Home Attualità Lo scippo digitale: perché il futuro passa dallo Stretto ma non si ferma a Messina

Lo scippo digitale: perché il futuro passa dallo Stretto ma non si ferma a Messina

Domenica Puleio

È il 17 marzo 2026 e mentre la politica locale si bea dell’ennesimo rendering del Ponte, sotto la superficie dello Stretto scorre silenzioso il vero tradimento verso questa città. Milioni di terabit al secondo, l’ossigeno digitale che collega l’Europa ai mercati di Asia e Africa, sfrecciano attraverso cavi sottomarini di ultima generazione. Ma qui, in questo baricentro geografico che il mondo ci invidia, non si ferma nemmeno un byte. Messina è stata ridotta a un banale casello autostradale: un luogo di transito forzato dove le infrastrutture degli altri passano, rompono e se ne vanno, senza lasciare sul territorio un solo grammo di valore aggiunto. È il colonialismo digitale del terzo millennio, e noi lo stiamo subendo con il sorriso ebete di chi guarda il dito invece della luna.

Guardiamo in faccia la realtà, quella che sembra essere omessa sistematicamente. Mazara del Vallo è diventata il cuore pulsante del sistema “Unitirreno” di Google; Palermo, con il “Sicily Hub” di Sparkle, è oggi il quarto snodo internet più importante del pianeta. Lì si creano Landing Station, si attirano Data Center, si genera occupazione che richiede lauree, non solo pale e picconi. E Messina? Nonostante il sistema “BlueMed” — il cavo che unisce Genova a Palermo — tagli letteralmente in due lo Stretto, la nostra amministrazione resta a guardare. Non esiste una stazione di approdo proattiva, non esiste una visione per trattenere questo traffico. Siamo la “porta della Sicilia”, ma abbiamo perso le chiavi della serratura digitale.

L’inaugurazione in pompa magna della sede di FS Engineering lo scorso 5 marzo è l’ennesimo specchietto per le allodole. Ci dicono che è il motore della digitalizzazione, ma la verità è più amara: rischia di essere solo un ufficio logistico di supporto a un cantiere straordinario che, una volta chiuso, lascerà dietro di sé il deserto. Dov’è il polo di ricerca promesso? Dove sono i bandi per i giganti dell’Intelligenza Artificiale che potrebbero trovare nella Zona Falcata il loro habitat naturale? Quel lembo di terra unico al mondo giace ancora in un coma profondo, sospeso tra bonifiche che somigliano a odissee e progetti di “arredo urbano” che offendono l’intelligenza di chi ha studiato per costruire il futuro, non per gestire dehors e tavolini.

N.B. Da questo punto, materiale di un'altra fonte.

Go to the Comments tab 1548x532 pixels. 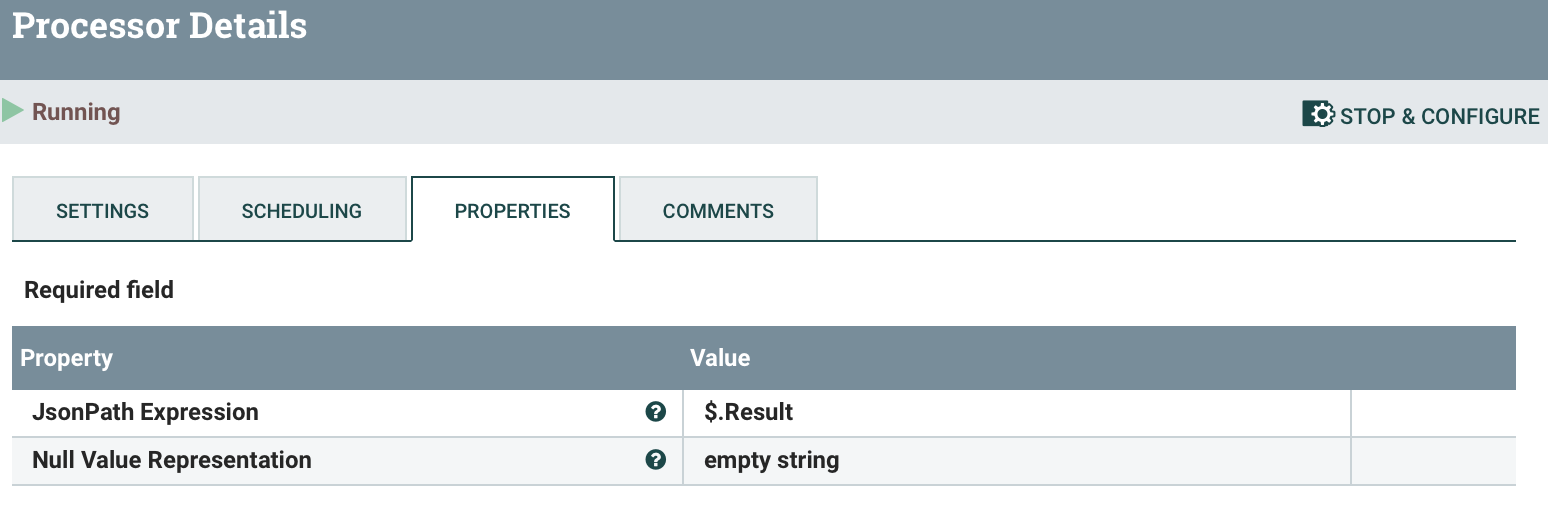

Il paradosso diventa insulto se guardiamo l’energia. A gennaio 2026, Terna ha stabilito il record mondiale di profondità a 2.150 metri con il Tyrrhenian Link. Messina è ufficialmente il terminale elettrico del continente, un hub di potenza senza precedenti. Eppure, non c’è traccia di un piano per ospitare i “Green Data Center”, le fabbriche del futuro che mangiano energia e producono ricchezza. Abbiamo la corrente, abbiamo i cavi sottomarini a due passi, abbiamo le menti del nostro Ateneo che scappano a Milano o Dublino. Manca solo una cosa: una classe dirigente capace di negoziare con i colossi del tech invece di accontentarsi delle briciole.

La narrazione della “Messina Smart City” è una bugia che non regge più alla prova dei fatti. Non si è “smart” perché si digitalizza una multa, ma perché si trasforma la propria posizione geografica in un asset economico. Se Palazzo Zanca non smette di fare lo spettatore passivo dei flussi che ci attraversano, Messina resterà un Autogrill tecnologico: un posto dove il futuro corre a velocità luce per andare a creare ricchezza altrove, lasciando a noi solo la polvere e il rumore dei cantieri degli altri. È ora di smetterla di essere gentili. È ora di esigere che lo Stretto smetta di essere un tubo di passaggio e torni a essere il centro del mondo.